Marilyn was simply the best teacher I ever saw. At Boston College, Lehigh, Massasoit and the University of Texas at Austin, I have been privileged to see many excellent teachers in action, but she stands alone, combining elements of head and heart in a way unique in my experience and totally dedicated to ensuring that each of her students learn as much as he or she can. Marilyn Maxwell was Massasoit at its best, welcoming each student one at a time, appreciating each student's singular abilities and dreams in a way instructive to all of her colleagues as well.

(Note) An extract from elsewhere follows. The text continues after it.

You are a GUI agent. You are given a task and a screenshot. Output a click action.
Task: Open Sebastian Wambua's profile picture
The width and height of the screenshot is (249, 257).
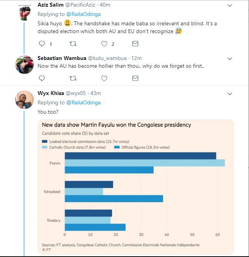(25, 65)
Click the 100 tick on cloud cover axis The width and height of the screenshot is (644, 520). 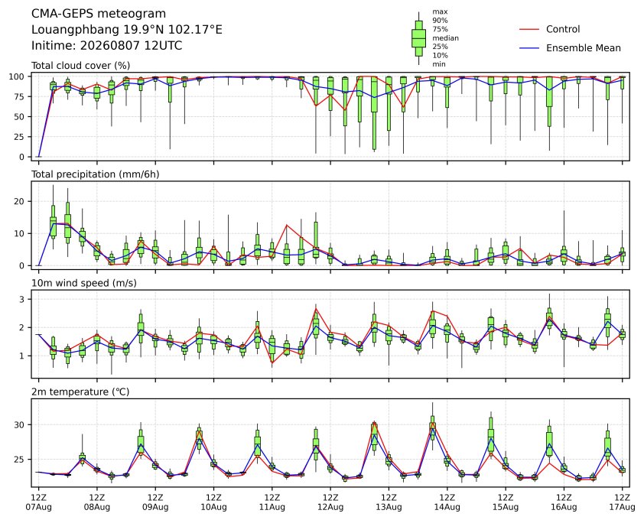coord(18,76)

Her classrooms weren't neat and orderly; indeed, they were the opposite.... messy and frenetic. I recall visiting one of her Latch composition classes and being struck by the sheer chaos of it all: students working in groups, conversations covering conversations, and this seemingly shy woman moving among them.... urging, cajoling, pushing, and pulling..., giving each student exactly what he or she needed at that particular time to get the most out of that particular class. She was simply artless, and she was totally effective: so far ahead of her time (this was long before anyone else began concentrating on different learning styles) that she was truly timeless.
Those who didn't know Marilyn saw her as the Mother of All Teachers. They rightly described her as caring, supportive, nurturing, warm.. .which she was.... but in doing so they missed half of what she offered. Her intellect was so keen as to be frightening. I remember when she shared her study questions for The Canterbury Tales with me (and I had written a Masters thesis on Chaucer and used him as a major figure for my doctoral exams, so I thought I knew him. Silly me). Her questions were deceptively simple (a child could understand them), but if one answered them in all their implications, one would know Chaucer, really know Chaucer. She was brilliant.
Indeed, when I think of Marilyn, I also think of Chaucer's clerk, the only pilgrim who received the narrator's unqualified praise. He said of him as we say of Marilyn, "And gladly would (s)he learn and gladly teach!" Marilyn was happiest when helping others learn, which she did all the time in many ways, not only in the classroom. I know that I was happiest when she was here.